#### [EXERCISE DATA]
——————————
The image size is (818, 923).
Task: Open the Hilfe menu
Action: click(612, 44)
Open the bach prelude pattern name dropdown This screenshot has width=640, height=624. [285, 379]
——————————
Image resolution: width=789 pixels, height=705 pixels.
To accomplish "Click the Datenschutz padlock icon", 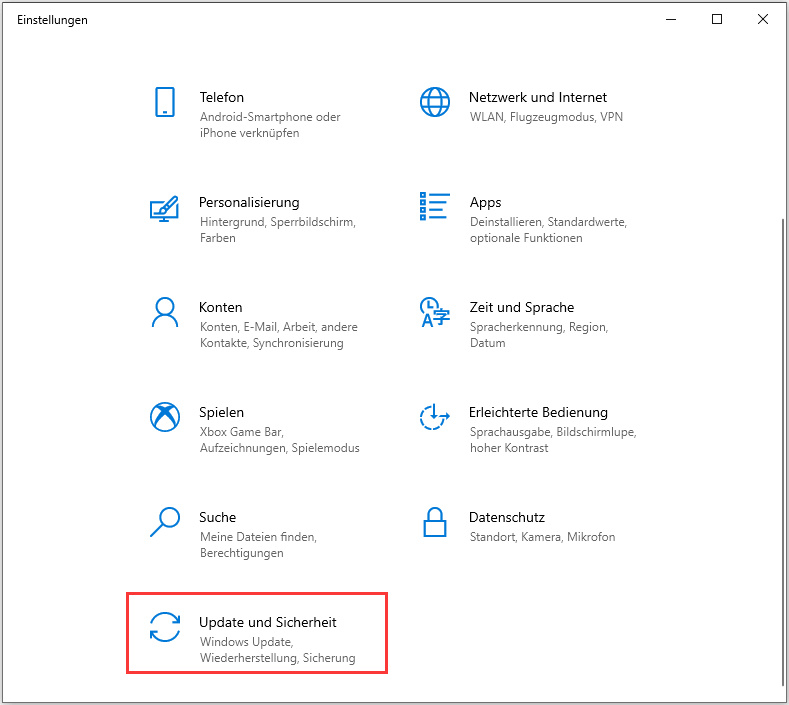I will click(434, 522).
——————————
#### [WORK INSTRUCTIONS]
Using the records given above, list every line that includes the word "width".

#### [TASK RESPONSE]
Open the bach prelude pattern name dropdown This screenshot has width=640, height=624. [285, 379]
Image resolution: width=789 pixels, height=705 pixels.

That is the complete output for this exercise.